Brian Brivati (Professor of Modern History, Kingston University, London)
To understand solidarity think about what all human beings have in common. We want a better future for our children. What does better mean? For most people in the world it means predictability. It means a predictable material future that is free from want. It means a secure future in which states or others cannot arbitrarily steal our freedom in furtherance of their own ends. It means freedom to develop ourselves. Freedom from tyranny, freedom from want and freedom from chaos. The question each of these bomb attacks must make us face is very simple: do the people who plan these suicide bombs (and delude these young people to give up their lives while they themselves hide) offer the future that we really want? Do we want to live in the world these people will create? Or rather, do we want to live in the world, flawed, imperfect but open to endless free and effective criticism, that forms - Christian based, Islam based or secular based ? liberal democracy? Do the actions of states like the UK and USA who take the fight to the terrorists, take us further towards the freedom we all want or further away? We must defeat them, militarily by bringing them to justice, politically by meeting the legitimate aspects of their critique of the world that makes many more moderate people give them aid, and ideologically by showing that their fascism like all fascist creeds is based on inhumanity. I think we all want the freedom to be more like ourselves and therefore we all oppose those fascists who would deprive us of that right. I think this common humanity will defeat the fascism of our generation as it did the fascism of the 1940s but only if it combines winning arguments, with winning wars. Permalink
Peter Tatchell (Human Rights campaigner, London)

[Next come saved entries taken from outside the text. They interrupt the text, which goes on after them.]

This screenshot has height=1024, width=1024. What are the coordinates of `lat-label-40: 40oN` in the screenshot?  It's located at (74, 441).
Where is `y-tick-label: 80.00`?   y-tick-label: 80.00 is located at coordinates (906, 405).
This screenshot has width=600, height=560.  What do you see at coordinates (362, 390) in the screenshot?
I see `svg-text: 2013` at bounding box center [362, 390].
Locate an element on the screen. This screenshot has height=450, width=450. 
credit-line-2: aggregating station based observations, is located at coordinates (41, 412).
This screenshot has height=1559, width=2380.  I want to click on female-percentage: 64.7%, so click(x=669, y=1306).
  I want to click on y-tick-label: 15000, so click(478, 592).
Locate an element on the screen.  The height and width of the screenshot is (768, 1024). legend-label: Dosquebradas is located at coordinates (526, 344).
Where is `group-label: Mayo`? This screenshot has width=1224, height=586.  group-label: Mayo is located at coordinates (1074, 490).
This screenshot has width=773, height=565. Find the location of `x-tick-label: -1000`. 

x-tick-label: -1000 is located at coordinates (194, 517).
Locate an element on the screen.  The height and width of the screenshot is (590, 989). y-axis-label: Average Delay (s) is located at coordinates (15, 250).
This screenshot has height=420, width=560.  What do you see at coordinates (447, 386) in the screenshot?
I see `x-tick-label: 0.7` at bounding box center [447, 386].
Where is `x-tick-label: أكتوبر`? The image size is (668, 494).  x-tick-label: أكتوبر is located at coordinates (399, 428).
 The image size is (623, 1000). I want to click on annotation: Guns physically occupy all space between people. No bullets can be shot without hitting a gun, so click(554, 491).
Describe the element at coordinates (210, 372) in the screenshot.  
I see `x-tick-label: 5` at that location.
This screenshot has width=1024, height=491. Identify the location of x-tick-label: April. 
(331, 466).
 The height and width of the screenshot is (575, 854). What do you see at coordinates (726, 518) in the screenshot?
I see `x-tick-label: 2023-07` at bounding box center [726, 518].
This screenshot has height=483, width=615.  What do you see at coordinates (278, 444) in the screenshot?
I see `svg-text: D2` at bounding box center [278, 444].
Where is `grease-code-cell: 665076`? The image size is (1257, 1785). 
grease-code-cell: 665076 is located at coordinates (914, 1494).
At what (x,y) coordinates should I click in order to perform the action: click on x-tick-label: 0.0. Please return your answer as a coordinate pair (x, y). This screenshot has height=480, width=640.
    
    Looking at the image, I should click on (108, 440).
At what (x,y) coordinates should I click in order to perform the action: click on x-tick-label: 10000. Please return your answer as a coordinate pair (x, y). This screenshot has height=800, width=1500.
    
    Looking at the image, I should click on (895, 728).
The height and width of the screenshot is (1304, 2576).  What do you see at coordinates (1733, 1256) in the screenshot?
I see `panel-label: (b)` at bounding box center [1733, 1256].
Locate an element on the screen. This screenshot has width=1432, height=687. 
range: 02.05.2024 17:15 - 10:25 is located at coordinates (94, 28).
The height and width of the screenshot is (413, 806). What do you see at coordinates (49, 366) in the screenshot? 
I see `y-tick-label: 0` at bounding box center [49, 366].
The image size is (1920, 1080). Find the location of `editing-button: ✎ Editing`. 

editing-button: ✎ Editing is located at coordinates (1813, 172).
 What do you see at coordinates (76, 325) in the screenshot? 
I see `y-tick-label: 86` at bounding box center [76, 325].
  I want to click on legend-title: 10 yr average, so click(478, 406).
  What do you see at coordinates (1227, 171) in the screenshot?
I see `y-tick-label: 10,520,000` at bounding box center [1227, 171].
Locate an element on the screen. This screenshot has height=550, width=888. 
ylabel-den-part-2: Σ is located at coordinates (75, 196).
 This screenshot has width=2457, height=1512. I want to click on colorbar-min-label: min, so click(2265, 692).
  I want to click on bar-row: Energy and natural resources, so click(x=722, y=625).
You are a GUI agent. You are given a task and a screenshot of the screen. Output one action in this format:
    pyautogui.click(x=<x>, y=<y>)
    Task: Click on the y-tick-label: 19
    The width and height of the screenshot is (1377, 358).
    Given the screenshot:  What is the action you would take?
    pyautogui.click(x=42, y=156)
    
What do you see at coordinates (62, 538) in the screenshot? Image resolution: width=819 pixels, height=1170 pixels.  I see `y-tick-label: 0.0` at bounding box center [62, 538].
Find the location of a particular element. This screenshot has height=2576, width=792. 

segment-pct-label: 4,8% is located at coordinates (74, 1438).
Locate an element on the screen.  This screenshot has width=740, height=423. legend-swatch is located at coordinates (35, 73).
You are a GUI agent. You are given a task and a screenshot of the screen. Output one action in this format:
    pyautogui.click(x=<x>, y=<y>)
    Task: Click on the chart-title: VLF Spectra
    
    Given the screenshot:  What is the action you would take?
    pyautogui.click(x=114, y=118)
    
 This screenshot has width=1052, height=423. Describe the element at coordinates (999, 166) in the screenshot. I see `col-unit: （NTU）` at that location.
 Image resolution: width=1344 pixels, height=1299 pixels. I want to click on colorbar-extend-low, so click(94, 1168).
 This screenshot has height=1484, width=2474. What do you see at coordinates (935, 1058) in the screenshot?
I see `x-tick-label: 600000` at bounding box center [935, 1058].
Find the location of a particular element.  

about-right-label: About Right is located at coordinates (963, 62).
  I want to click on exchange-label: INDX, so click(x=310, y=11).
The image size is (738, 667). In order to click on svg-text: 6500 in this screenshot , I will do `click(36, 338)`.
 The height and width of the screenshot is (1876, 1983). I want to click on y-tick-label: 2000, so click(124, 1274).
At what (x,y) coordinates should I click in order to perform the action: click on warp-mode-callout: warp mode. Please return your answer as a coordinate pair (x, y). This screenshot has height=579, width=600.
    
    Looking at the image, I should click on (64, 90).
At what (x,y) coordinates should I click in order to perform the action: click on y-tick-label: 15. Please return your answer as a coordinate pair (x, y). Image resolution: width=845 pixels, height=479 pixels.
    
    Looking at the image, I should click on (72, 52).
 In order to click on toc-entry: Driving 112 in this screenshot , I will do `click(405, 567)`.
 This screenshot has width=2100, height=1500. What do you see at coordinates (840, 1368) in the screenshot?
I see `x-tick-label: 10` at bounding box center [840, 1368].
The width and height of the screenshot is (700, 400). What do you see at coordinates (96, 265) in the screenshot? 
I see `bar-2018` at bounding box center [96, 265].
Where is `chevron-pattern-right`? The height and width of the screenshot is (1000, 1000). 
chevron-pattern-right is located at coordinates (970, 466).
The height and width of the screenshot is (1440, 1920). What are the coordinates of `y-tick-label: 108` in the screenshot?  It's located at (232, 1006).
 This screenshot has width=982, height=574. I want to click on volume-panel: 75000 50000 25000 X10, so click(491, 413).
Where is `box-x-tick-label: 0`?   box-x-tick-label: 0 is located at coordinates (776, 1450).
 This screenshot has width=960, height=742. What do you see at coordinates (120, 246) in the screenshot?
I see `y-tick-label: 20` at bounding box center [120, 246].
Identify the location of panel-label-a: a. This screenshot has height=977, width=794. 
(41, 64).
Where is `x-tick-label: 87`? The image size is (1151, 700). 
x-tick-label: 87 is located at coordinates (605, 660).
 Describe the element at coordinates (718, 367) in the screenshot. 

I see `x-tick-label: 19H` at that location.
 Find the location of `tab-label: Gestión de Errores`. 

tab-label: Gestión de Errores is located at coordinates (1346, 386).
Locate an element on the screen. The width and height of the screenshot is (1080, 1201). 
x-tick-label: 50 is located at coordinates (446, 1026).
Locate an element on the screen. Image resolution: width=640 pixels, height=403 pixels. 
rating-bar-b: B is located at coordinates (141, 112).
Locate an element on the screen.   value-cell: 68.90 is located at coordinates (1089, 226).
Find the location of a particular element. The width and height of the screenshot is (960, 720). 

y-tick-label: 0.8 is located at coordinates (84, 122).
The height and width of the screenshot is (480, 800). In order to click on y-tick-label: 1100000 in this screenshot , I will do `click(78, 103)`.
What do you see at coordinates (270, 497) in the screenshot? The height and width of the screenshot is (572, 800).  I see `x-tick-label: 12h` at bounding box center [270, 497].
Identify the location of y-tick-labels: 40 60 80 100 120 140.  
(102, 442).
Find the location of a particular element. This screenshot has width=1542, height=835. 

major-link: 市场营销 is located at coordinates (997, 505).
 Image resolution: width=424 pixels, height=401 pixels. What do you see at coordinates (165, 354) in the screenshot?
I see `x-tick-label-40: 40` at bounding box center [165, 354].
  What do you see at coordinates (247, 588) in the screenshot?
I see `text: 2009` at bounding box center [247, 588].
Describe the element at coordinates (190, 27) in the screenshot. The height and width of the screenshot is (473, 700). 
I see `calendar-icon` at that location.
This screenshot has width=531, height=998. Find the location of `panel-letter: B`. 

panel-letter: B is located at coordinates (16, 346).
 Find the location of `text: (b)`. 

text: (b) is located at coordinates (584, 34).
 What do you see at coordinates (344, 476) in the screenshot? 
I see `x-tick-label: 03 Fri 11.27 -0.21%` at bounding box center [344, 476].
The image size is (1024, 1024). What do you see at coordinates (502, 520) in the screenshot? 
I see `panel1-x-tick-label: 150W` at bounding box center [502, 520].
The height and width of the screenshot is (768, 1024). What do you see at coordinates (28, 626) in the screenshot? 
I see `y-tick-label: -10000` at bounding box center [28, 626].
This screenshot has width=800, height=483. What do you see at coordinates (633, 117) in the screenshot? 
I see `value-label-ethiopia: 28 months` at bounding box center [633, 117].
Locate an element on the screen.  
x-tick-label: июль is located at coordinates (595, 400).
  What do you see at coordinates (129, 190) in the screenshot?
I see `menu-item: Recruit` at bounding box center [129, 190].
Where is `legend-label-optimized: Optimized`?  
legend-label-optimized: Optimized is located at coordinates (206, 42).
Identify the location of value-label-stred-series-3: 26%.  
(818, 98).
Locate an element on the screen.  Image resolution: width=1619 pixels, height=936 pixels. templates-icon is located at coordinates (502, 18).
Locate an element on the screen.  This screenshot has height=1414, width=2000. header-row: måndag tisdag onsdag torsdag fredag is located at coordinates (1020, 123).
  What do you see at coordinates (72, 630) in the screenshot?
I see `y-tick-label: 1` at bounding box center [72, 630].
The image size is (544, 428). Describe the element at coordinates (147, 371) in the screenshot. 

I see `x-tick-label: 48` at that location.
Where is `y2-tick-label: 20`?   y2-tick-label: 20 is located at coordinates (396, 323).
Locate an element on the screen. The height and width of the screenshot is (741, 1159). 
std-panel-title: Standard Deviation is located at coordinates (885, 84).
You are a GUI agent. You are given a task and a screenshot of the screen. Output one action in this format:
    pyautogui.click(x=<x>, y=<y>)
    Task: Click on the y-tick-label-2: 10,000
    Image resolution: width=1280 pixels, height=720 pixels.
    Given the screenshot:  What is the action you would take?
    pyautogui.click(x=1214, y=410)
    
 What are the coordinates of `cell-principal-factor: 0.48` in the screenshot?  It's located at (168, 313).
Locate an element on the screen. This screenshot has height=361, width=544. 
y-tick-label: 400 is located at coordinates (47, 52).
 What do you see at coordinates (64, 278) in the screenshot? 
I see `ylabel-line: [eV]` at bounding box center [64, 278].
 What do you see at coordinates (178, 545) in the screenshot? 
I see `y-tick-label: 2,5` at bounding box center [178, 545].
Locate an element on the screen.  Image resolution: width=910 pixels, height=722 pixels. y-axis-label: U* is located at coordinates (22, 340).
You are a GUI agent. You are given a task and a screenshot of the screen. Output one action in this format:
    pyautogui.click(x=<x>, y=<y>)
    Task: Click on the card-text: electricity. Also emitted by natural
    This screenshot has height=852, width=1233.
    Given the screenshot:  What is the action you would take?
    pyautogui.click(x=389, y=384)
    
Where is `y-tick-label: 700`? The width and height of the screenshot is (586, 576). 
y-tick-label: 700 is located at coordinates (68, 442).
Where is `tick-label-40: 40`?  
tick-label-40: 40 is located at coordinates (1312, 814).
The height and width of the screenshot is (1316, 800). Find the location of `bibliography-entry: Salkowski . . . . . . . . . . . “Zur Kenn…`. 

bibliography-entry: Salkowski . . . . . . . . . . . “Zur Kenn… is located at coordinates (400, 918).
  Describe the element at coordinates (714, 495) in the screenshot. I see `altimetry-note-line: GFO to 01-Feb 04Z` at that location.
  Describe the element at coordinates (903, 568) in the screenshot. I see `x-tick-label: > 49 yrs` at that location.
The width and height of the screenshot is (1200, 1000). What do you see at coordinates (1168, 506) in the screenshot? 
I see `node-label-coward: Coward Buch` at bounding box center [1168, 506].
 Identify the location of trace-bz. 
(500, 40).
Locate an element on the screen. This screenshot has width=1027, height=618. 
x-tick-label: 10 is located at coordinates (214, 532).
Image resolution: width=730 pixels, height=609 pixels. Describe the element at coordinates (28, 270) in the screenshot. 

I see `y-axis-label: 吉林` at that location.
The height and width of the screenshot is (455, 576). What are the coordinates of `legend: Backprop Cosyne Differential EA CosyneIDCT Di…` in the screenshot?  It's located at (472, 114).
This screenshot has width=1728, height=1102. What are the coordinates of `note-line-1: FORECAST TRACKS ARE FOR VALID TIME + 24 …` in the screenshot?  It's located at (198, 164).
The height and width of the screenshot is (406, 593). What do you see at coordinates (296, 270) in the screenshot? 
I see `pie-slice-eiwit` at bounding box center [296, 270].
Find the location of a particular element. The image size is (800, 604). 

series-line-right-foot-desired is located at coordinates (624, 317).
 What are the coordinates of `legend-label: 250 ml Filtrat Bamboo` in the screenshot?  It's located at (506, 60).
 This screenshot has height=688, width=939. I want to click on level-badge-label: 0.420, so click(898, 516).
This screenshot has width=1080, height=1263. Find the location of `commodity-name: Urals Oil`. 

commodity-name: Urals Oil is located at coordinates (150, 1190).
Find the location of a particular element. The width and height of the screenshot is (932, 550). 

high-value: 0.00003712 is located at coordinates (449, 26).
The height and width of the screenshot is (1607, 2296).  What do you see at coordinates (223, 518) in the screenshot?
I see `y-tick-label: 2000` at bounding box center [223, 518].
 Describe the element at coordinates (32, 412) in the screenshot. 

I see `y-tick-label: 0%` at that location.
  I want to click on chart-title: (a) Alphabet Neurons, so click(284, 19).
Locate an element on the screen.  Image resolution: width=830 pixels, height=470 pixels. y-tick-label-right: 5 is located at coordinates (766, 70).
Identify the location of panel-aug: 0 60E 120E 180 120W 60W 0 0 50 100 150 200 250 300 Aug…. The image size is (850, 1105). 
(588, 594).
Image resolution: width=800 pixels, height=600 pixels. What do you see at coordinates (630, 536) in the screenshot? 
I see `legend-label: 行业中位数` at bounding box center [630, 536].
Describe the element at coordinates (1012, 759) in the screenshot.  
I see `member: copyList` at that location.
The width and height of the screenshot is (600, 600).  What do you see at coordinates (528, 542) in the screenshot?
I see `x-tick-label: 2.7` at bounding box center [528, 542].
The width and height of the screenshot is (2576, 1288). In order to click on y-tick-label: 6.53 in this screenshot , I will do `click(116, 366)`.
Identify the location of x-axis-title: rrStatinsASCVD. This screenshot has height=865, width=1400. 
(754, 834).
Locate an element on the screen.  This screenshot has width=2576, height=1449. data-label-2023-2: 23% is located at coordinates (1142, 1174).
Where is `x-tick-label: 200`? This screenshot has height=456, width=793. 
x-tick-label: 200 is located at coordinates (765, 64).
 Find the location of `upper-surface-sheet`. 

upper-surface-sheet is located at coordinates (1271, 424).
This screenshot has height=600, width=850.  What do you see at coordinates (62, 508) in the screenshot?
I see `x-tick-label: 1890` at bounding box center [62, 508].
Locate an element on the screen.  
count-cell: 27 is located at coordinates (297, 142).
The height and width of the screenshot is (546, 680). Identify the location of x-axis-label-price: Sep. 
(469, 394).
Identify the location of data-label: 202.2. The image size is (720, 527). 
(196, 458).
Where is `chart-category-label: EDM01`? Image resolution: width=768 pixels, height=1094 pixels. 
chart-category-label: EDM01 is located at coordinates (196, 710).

We are witnessing one of the greatest betrayals by the left since so-called left-wingers backed the Hitler-Stalin pact and opposed the war against Nazi fascism. Today, the pseudo-left reveals its shameless hypocrisy and its wholesale abandonment of humanitarian values. While it deplores the 7/7 terrorist attack on London, only last year it welcomed to the UK the Muslim cleric, Yusuf al-Qaradawi, who endorses the suicide bombing of innocent civilians. These same right-wing leftists back the so-called 'resistance' in Iraq. This 'resistance' uses terrorism against civilians as its modus operandi - stooping to the massacre of dozens of Iraqi children in order kill a few US soldiers. Terrorism is not socialism; it is the tactic of fascism. But much of the left doesn't care. Never mind what the Iraqi people want, it wants the US and UK out of Iraq at any price, including the abandonment of Iraqi socialists, trade unionists, democrats and feminists. If the fake left gets its way, the ex-Baathists and Islamic fundamentalists could easily seize power, leading to Iranian-style clerical fascism and a bloodbath. I used to be proud to call myself a leftist. Now I feel shame. Much of the left no longer stands for the values of universal human rights and international socialism.